Let PQRS be a quadrilateral in a plane, where QR = 1, $$\angle$$PQR = $$\angle$$QRS = 70$$^\circ$$, $$\angle$$PQS = 15$$^\circ$$ and $$\angle$$PRS = 40$$^\circ$$. If $$\angle$$RPS = $$\theta^\circ$$, PQ = $$\alpha$$ and PS = $$\beta$$, then the interval(s) that contain(s) the value of $$4\alpha\beta \sin\theta^\circ$$ is/are

Label the unknown lengths as $$PQ=\alpha,\; PR=x,\; QS=y,\; RS=z,\; PS=\beta$$ and the required angle as $$\theta=\angle RPS$$.

Step 1: Fix the angles inside the quadrilateral
Interior angles at the vertices $$Q$$ and $$R$$ are each $$70^\circ$$.
The diagonal $$QS$$ divides $$\angle PQR=70^\circ$$ into $$\angle PQS =15^\circ$$ and $$\angle SQR =70^\circ-15^\circ =55^\circ$$.
Similarly, the diagonal $$PR$$ divides $$\angle QRS=70^\circ$$ into $$\angle PRS =40^\circ$$ and $$\angle QRP =70^\circ-40^\circ =30^\circ$$.

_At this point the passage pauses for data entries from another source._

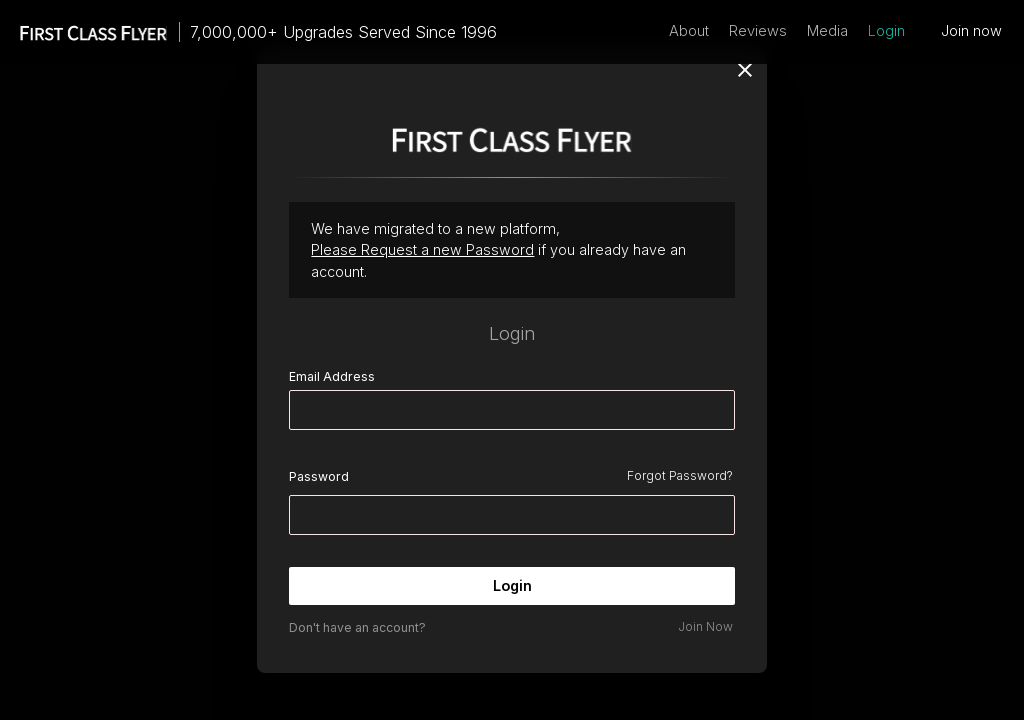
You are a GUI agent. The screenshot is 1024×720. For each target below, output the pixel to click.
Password (319, 476)
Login (886, 31)
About (689, 31)
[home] (84, 31)
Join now (971, 31)
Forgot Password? (680, 475)
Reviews (758, 31)
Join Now (705, 626)
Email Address (332, 376)
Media (827, 31)
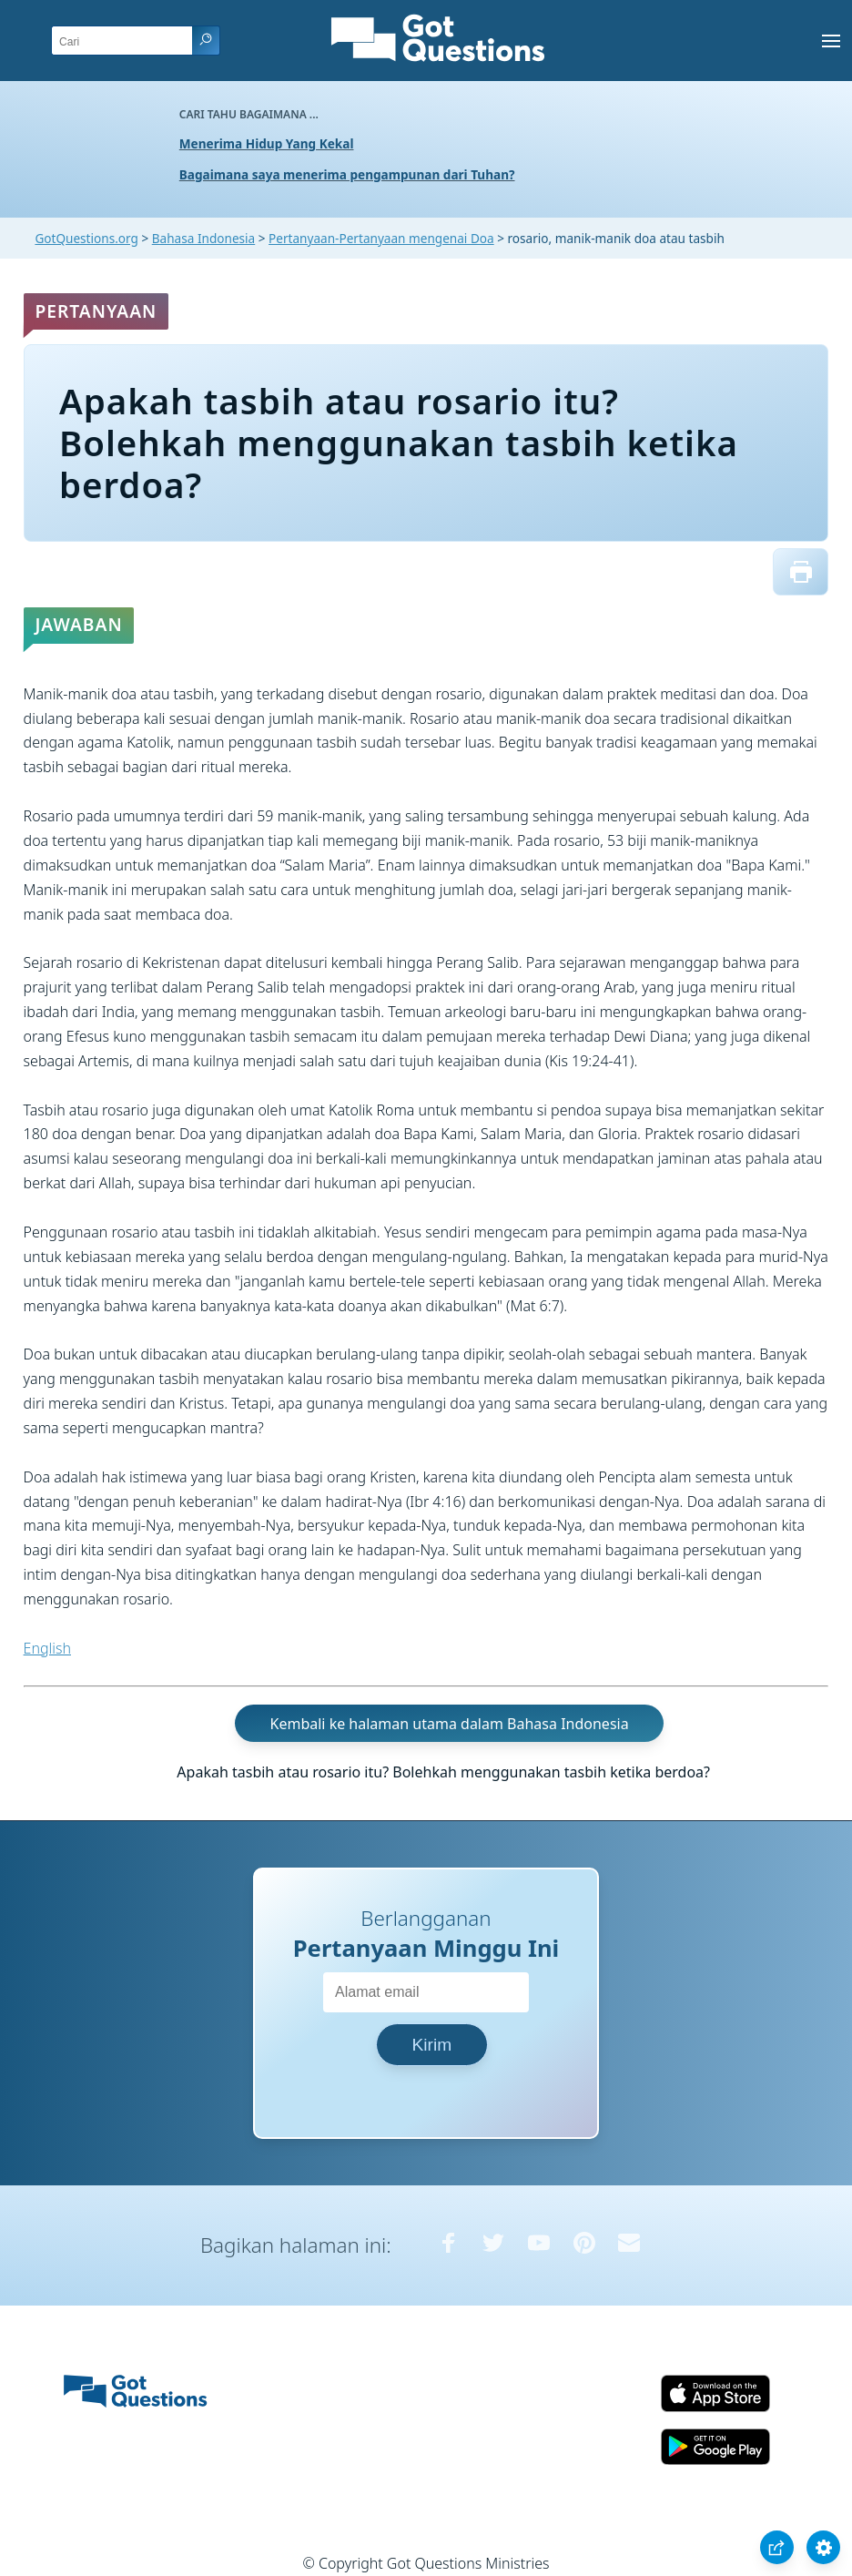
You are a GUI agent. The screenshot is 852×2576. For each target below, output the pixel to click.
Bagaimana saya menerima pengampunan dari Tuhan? (347, 174)
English (47, 1648)
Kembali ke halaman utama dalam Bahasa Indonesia (449, 1723)
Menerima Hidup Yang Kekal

Step 2: Triangle $$\triangle PQR$$
In $$\triangle PQR$$ the three angles are $$\angle PQR =70^\circ,\; \angle QRP =30^\circ,\; \angle QPR =180^\circ-70^\circ-30^\circ =80^\circ.$$
With $$QR=1$$, the sine rule gives $$\frac{\alpha}{\sin30^\circ}=\frac{1}{\sin80^\circ}\;\;\Longrightarrow\;\; \alpha=\frac{\sin30^\circ}{\sin80^\circ}=\frac12\cdot\frac1{\sin80^\circ}.$$

Step 3: Triangle $$\triangle QRS$$
For $$\triangle QRS$$ we already know $$\angle QRS =70^\circ,\; \angle SQR =55^\circ,\; \angle QSR =55^\circ.$$ Hence it is isosceles with $$QR=RS$$, so $$z=RS=QR=1.$$ Applying the sine rule once more gives $$y=QS=\frac{\sin70^\circ}{\sin55^\circ}.$$

Step 4: Triangle $$\triangle PRS$$ and evaluation of $$\sin\theta$$
In $$\triangle PRS$$ the known data are $$PR=x\;(\text{from Step 2}),\; RS=z=1,\; \angle PRS =40^\circ.$$ By the sine rule $$\frac{1}{\sin\theta}=\frac{\beta}{\sin40^\circ}\;\;\Longrightarrow\;\; \sin\theta=\frac{\sin40^\circ}{\beta}.$$

Step 5: Eliminate $$\beta$$ and simplify the required product
Consider the product $$4\alpha\beta\sin\theta=4\alpha\beta\cdot\frac{\sin40^\circ}{\beta}=4\alpha\sin40^\circ.$$ Thus $$\beta$$ and $$\theta$$ disappear - only $$\alpha$$ is still needed.

Step 6: Substitute $$\alpha$$
Using $$\alpha=\dfrac{\sin30^\circ}{\sin80^\circ}$$ obtained in Step 2, $$4\alpha\sin40^\circ =4\left(\frac{\sin30^\circ}{\sin80^\circ}\right)\sin40^\circ =2\cdot\frac{\sin40^\circ}{\sin80^\circ}.$$

Step 7: Recognise the exact value
Since $$\sin80^\circ=2\sin40^\circ\cos40^\circ,$$ $$2\cdot\frac{\sin40^\circ}{\sin80^\circ} =2\cdot\frac{\sin40^\circ}{2\sin40^\circ\cos40^\circ} =\frac1{\cos40^\circ} =\sec40^\circ.$$ Numerically, $$\sec40^\circ\approx1.305.$$

Step 8: Locate the value in the given intervals
$$\sec40^\circ$$ lies between $$1$$ and $$\sqrt2\;( \sqrt2\approx1.414 ).$$
Hence   • it belongs to $$(0,\sqrt{2})$$ (Option A), and
  • it also belongs to $$(1,2)$$ (Option B).

Therefore the correct intervals are:
Option A $$(0,\sqrt{2})$$ and Option B $$(1,2).$$